▸ Task statement: Go through the data underneath and report how many lines hold the string "will", giving only the number.

══ Record excerpts ══

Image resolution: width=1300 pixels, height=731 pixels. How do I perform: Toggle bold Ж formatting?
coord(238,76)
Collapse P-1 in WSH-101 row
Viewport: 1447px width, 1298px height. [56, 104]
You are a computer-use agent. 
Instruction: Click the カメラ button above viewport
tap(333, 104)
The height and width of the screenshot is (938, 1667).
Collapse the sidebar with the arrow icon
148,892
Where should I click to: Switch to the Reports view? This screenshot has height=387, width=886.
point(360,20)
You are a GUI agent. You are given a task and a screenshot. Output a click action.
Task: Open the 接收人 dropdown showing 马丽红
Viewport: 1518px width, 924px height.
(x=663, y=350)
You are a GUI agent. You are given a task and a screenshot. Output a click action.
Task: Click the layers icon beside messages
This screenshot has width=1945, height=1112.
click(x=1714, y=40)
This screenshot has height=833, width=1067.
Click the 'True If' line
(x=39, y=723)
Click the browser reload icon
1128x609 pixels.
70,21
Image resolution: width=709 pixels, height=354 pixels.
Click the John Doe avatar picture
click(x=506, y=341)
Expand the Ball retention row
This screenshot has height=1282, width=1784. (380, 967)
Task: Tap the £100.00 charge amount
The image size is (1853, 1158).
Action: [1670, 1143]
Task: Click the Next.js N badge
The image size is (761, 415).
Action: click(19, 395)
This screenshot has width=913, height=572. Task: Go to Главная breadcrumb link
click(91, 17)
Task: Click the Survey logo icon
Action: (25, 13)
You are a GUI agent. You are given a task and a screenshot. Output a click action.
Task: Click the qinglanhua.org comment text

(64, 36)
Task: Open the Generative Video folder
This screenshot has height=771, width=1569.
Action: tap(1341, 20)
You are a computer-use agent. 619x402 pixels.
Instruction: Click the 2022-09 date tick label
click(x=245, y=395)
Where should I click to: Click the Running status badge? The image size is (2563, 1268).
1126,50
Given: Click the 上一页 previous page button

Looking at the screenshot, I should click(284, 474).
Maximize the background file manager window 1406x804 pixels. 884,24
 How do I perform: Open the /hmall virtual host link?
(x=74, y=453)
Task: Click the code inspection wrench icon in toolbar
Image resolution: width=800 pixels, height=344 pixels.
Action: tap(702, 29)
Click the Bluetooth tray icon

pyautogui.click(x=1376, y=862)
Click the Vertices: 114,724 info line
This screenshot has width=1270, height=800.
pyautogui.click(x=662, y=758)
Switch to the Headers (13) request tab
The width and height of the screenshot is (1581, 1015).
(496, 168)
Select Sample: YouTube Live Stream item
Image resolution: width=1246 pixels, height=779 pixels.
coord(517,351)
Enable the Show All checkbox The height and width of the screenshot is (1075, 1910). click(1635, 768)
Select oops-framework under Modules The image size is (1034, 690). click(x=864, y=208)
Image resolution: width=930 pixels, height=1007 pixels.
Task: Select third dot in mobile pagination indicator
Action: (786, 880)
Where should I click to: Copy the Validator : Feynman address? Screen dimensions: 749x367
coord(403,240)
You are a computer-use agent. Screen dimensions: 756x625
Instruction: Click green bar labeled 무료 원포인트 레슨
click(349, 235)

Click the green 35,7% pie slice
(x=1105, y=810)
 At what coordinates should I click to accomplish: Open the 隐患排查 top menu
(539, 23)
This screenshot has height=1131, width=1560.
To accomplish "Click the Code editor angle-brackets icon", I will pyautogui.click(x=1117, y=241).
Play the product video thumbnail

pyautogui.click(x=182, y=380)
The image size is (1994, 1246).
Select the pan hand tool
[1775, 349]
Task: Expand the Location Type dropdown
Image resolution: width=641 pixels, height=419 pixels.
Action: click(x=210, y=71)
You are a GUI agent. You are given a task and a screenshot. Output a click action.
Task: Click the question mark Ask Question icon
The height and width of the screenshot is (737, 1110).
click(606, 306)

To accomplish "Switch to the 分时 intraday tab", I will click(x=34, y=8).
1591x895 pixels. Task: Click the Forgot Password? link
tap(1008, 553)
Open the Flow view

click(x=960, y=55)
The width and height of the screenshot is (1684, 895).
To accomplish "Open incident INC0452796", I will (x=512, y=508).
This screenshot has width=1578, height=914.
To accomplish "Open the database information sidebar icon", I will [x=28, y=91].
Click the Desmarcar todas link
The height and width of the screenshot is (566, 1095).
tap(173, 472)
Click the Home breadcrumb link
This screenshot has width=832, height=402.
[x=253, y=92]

═══

▸ Expected answer: 4